2016 is on pace to mark the largest issuance of US corporate debt ever, with over $1 trillion in debt having been issued through Q3. 2015 was the previous high water mark with $1.2 trillion in US investment grade debt issued.

Given historically low interest rates, continued strong investor demand and a low-volatility muddle-through economy, the stars are aligned for corporations to lever up their balance sheets and lock in low-cost debt financing for the next 10-20 years.

Many astute investors, however, are questioning the use of proceeds for many of these companies as these newly minted funds get used on short-term or one-time operations like share buybacks. While rewarding shareholders, creditors are left with a more levered institution and a higher default risk.

It’s likely that Fed Chair Yellen will use Wednesday’s meeting to further prepare the markets for a December rate hike. Although this is pretty much priced in, the pace of future hikes in 2017 is uncertain. The sooner investors get some clarity on “how much” and “how often”, the better off we’ll all be.

Alternative Investments

Broadly speaking, alternative investments fared poorly in October due to strength in the U.S. Dollar.
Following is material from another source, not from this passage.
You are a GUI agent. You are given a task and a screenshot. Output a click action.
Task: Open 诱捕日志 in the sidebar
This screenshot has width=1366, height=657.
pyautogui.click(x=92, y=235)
The Dollar, as measured by the DXY Index, rose +3.1% on the month, marking the highest close since the end of January 2016.

October also marked the best monthly performance for the DXY Index since November 2015, right before the Federal Reserve raised interest rates by 0.25% back in December 2015.

Looking ahead, the Fed Funds futures, a market based probability of an interest rate hike, currently imply a 72% chance of a December rate hike when the Federal Reserve Open Market Committee (FOMC) meet December 13th & 14th . Strength in the Dollar caused Real Estate Investment Trusts (REITs), and other bond-like equity sectors to sell off. REITs, as measured by the FTSE NAREIT All REIT Index, fell -5.1% during the month.

This compares to other defensive U.S. equity sectors such as HealthCare and Telecoms, which lost -6.53% and -6.47% respectively, albeit partly for company specific reasons. Gold was also impacted by a rising Dollar and fears of an interest rate hike, as the precious metal shed -2.9% to close the month at $1,277 per ounce, down from a monthly closing high of $1,351 per ounce back in July, which was the highest monthly close in more than three years. Dollar strength also impacted commodities, as measured by the Bloomberg Commodities Index, which lost -0.5%.

The overall performance of commodities was helped by strength in Grains, which offset weakness in West Texas Intermediate (WTI) crude oil, which lost -2.9% on the month, to close just under $47/barrel. Part of oil’s weakness also stems from OPEC oil Ministers’ failure to reach an agreement on production cuts last weekend.

The recent move up in crude oil to the $50/barrel level was largely predicated on OPEC members agreeing to a cut, which still has not happened. Bloomberg estimates that OPEC production rose to an all-time high of 33.75 million barrels per day in September, thanks to increasing production from Iraq and Iran.

The current supply/demand imbalance will come to a head again when OPEC members meet November 30th in Vienna. This is starting to sound like a broken record…

Finally, from a currency perspective, the Loonie weakened to $1.34 CAD/USD on the back of crude oil weakness, and the Yen weakened to 104.8 JPY/USD thanks to Dollar strength.

Moving forward, both the Pound and Euro will remain in focus postBrexit, as both currencies continue to weaken. The Pound remains the biggest question mark, down more than -20% against the Dollar in the past year to $1.22 USD/GBP thanks to Brexit uncertainty.